• DOCUMENT EXCERPT
The U.S. drone strike targeted militants of the Al Qaeda-linked Al Shabaab terrorist group. Pentagon spokeswoman Cindi King confirmed the strike in a statement to the New York Times.

The U.S. Africa Command (AFRICOM) last announced a U.S. strike in Somalia against Al Shabaab on January 19, the final full day of President Donald Trump’s term.

The Trump administration gave broader authority to commanders on the battlefield to decide when to call in airstrikes. Under Biden, those rules have tightened once more and strike requests are now typically brought before the White House.

Some airstrike requests in Somalia have been denied under the new strike authorization rules in place. King told the New York Times White House approval was not needed in this case because the AFRICOM has the authority to conduct strikes in defense of allied forces.

The Tuesday strike was carried out in support of the Danab, an American-trained Somali special operations force. King said Danab troops were being advised remotely by American trainers when they came under attack by Al Shabaab fighters.

“There were no U.S. forces accompanying Somali forces during this operation,” King told Air Force Magazine. “U.S. forces were conducting a remote advise-and-assist mission in support of designated Somali partner forces. U.S. forces are authorized to conduct strikes in support of combatant commander-designated partner forces under collective self-defense.”

• EXERCISE DESCRIPTION
Copy out the article on the U.S. drone strike against Al Shabaab in Somalia word for word, without leaving anything out.

• RECORDED DATA
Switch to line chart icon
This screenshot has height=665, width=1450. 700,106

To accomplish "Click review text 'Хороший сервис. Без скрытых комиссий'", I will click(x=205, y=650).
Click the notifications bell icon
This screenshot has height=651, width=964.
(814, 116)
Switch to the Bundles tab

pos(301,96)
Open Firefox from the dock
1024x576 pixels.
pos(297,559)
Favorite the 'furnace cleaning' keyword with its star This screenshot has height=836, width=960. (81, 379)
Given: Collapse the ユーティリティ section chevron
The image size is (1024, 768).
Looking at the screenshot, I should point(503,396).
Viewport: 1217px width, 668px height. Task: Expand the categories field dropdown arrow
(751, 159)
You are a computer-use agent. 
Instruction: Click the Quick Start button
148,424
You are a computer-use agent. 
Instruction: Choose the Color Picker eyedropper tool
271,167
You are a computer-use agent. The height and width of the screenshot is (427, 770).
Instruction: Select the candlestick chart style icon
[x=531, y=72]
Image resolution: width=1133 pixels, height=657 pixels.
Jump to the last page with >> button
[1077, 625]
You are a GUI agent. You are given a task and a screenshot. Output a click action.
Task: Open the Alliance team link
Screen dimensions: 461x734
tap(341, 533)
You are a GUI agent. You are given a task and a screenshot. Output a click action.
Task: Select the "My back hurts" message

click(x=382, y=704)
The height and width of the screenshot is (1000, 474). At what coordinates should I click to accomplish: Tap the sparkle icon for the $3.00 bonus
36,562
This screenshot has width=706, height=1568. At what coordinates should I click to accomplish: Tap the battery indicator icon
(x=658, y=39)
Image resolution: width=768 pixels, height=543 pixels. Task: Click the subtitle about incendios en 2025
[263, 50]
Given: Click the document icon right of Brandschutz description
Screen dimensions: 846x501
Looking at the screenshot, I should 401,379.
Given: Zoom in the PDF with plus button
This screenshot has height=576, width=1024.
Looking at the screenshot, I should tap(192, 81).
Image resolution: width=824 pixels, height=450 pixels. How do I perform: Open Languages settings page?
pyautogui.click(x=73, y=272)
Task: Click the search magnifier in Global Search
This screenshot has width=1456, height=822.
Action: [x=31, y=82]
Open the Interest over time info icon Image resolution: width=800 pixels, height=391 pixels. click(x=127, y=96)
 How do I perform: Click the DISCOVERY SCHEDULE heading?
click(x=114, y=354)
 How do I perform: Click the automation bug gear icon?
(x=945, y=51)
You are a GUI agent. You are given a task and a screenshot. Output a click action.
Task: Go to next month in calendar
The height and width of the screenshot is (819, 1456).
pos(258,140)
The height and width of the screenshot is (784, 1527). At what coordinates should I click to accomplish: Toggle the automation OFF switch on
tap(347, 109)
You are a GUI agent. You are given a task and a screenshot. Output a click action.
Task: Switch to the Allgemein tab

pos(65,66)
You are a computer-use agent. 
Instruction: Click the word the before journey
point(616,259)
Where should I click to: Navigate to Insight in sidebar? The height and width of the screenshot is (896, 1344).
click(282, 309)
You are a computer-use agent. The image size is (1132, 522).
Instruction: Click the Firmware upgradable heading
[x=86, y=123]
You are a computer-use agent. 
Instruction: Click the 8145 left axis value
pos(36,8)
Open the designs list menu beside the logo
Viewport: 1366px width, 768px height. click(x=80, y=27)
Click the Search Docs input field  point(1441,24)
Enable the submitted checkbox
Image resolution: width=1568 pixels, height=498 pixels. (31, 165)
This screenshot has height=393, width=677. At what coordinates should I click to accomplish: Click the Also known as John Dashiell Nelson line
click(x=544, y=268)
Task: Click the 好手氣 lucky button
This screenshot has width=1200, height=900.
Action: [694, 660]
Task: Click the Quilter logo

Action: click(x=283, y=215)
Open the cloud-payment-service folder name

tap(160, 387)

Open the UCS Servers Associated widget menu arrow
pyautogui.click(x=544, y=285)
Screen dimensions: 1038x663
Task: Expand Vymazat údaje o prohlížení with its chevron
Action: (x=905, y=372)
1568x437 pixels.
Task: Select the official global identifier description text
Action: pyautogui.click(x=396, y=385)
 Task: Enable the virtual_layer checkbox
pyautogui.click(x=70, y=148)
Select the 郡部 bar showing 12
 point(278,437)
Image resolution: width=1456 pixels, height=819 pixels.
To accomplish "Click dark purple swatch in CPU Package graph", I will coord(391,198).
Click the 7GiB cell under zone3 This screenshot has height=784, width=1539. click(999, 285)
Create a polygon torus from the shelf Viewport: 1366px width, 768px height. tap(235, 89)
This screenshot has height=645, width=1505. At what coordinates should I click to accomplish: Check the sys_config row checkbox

• SOLUTION TO THIS PROBLEM
The U.S. drone strike targeted militants of the Al Qaeda-linked Al Shabaab terrorist group. Pentagon spokeswoman Cindi King confirmed the strike in a statement to the New York Times.

The U.S. Africa Command (AFRICOM) last announced a U.S. strike in Somalia against Al Shabaab on January 19, the final full day of President Donald Trump’s term.

The Trump administration gave broader authority to commanders on the battlefield to decide when to call in airstrikes. Under Biden, those rules have tightened once more and strike requests are now typically brought before the White House.

Some airstrike requests in Somalia have been denied under the new strike authorization rules in place. King told the New York Times White House approval was not needed in this case because the AFRICOM has the authority to conduct strikes in defense of allied forces.

The Tuesday strike was carried out in support of the Danab, an American-trained Somali special operations force. King said Danab troops were being advised remotely by American trainers when they came under attack by Al Shabaab fighters.

“There were no U.S. forces accompanying Somali forces during this operation,” King told Air Force Magazine. “U.S. forces were conducting a remote advise-and-assist mission in support of designated Somali partner forces. U.S. forces are authorized to conduct strikes in support of combatant commander-designated partner forces under collective self-defense.”